Control of Raman scattering quantum interference pathways in graphene

TL;DR

This study demonstrates how tuning laser excitation energy and doping levels in graphene can control quantum interference pathways in Raman scattering, revealing insights into electronic excitation lifetimes and interference effects.

Contribution

It introduces a method to control Raman scattering pathways in graphene by tuning excitation energy and doping, providing new insights into quantum interference mechanisms.

Findings

Raman excitation profile of G mode depends linearly on doping

Doping enhances electron-electron interactions affecting Raman pathways

Quantum interference in Raman scattering can be engineered in doped graphene

Abstract

Graphene is an ideal platform to study the coherence of quantum interference pathways by tuning doping or laser excitation energy.
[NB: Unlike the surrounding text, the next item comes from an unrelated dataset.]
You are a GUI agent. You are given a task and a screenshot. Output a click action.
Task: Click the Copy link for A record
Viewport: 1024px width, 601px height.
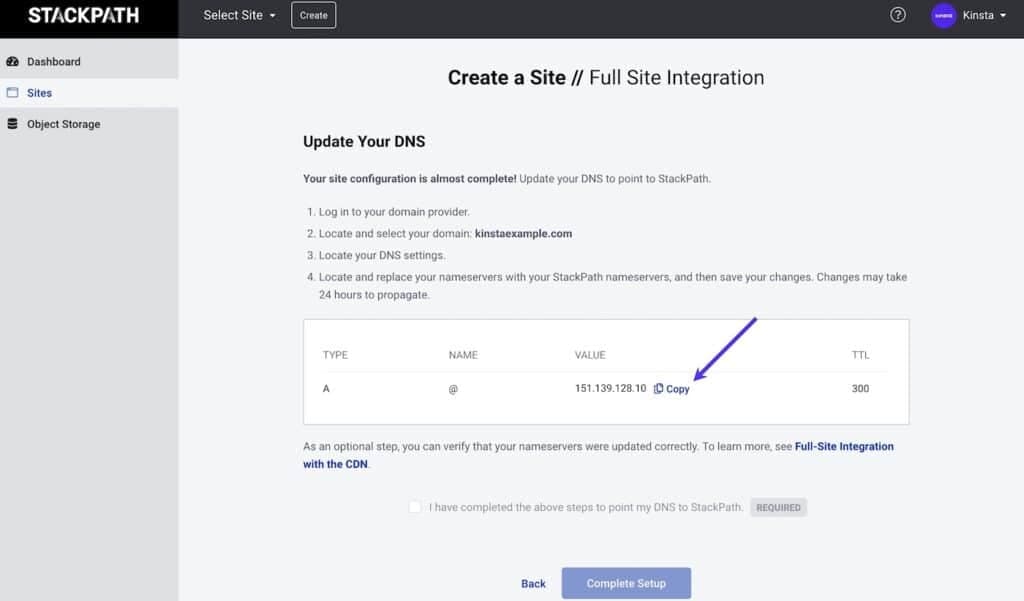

The latter produces a Raman excitation profile that provides direct insight into the lifetimes of intermediate electronic excitations and, therefore, on quantum interference, which has so far remained elusive. Here, we control the Raman scattering pathways by tuning the laser excitation energy in graphene doped up to 1.05eV, above what achievable with electrostatic doping. The Raman excitation profile of the G mode indicates its position and full width at half maximum are linearly dependent on doping. Doping-enhanced electron-electron interactions dominate the lifetime of Raman scattering pathways, and reduce Raman interference. This paves the way for engineering quantum pathways in doped graphene, nanotubes and topological insulators.